Por años, cruzar ciertas esquinas en León ha sido un deporte de riesgo. Pero en la 10 de Mayo, los vecinos decidieron que ya era suficiente. Se aliaron con artistas de Colectivo Tomate y expertos en seguridad vial para darle una vuelta completa a su entorno con el proyecto Camino Seguro.
Con la participación activa de vecinas, vecinos y colectivos, se presentó el proyecto “Camino Seguro 10 de Mayo”, una iniciativa que busca proteger a peatones y ciclistas mientras fortalece el sentido de comunidad.
El proyecto se llevó a cabo en la calle Madre Tierra, en la colonia 10 de Mayo, donde no solo se mejoraron cruces peatonales, sino que también se impulsó una nueva cultura de seguridad vial.

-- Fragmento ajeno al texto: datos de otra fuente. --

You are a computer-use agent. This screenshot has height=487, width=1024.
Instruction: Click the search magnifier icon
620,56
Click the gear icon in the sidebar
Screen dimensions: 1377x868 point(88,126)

Esta intervención beneficia directamente a más de 3 mil personas, especialmente a niñas, niños y quienes transitan diariamente por la zona.

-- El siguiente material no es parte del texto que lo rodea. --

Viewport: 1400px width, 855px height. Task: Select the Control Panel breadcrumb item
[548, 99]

La estrategia fue impulsada por el Ayuntamiento de León en conjunto con Colectivo Tomate, además de organismos internacionales como la Organización Mundial de la Salud, dentro de un modelo que combina infraestructura con participación ciudadana.
Calles más seguras, pero también más humanas
A diferencia de otros proyectos viales, “Camino Seguro 10 de Mayo” no solo se enfocó en pintar pasos peatonales o mejorar la señalización. Aquí, la comunidad fue parte clave del cambio.

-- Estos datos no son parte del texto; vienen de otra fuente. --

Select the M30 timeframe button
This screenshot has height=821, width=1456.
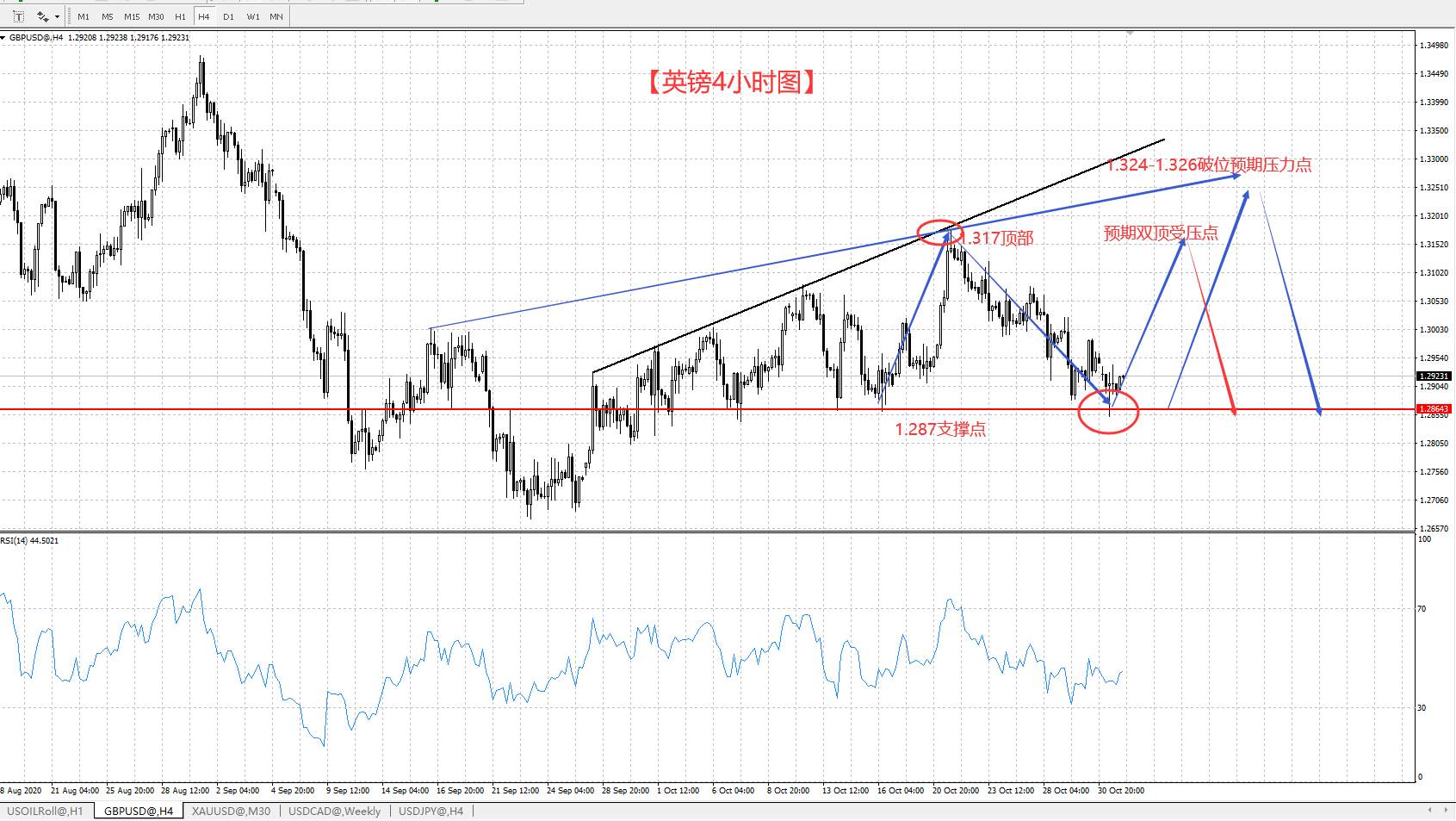point(156,16)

A través de talleres, reuniones vecinales y actividades participativas, las y los habitantes identificaron los puntos más peligrosos y propusieron soluciones. Esto permitió diseñar intervenciones que realmente responden a las necesidades del barrio.
Uno de los cambios más visibles fue la pinta de 300 metros cuadrados en zonas de cruce, donde el asfalto ahora muestra colores y mensajes que invitan al respeto, la empatía y el cuidado entre todos los usuarios de la vía.
Menos riesgos, más prevención
De acuerdo con la Dirección General de Movilidad, estas acciones forman parte de una estrategia más amplia para reducir accidentes de tránsito en zonas conflictivas. Las intervenciones se basan en datos reales, como reportes ciudadanos y análisis de siniestros viales.
Actualmente, el municipio tiene como meta realizar 25 intervenciones de este tipo; con esta obra, ya suman 17 acciones implementadas.
Un mensaje claro: “Aquí nos vemos, aquí nos cuidamos”
Como parte del proyecto, también se lanzó una campaña comunitaria que refuerza la importancia del respeto entre peatones, ciclistas, automovilistas y usuarios del transporte público.
Más allá de la infraestructura, el objetivo es generar conciencia: que cada persona que camine o conduzca entienda que la calle es un espacio compartido.
Un cambio que nace desde la comunidad
Este proyecto demuestra que cuando la ciudadanía se involucra, los resultados van más allá de lo físico. La calle se convierte en un lugar más seguro, pero también en un punto de encuentro donde se fortalece el tejido social.
“Camino Seguro 10 de Mayo” deja una lección clara: mejorar la movilidad no solo se trata de obras, sino de construir comunidades que se cuidan entre sí.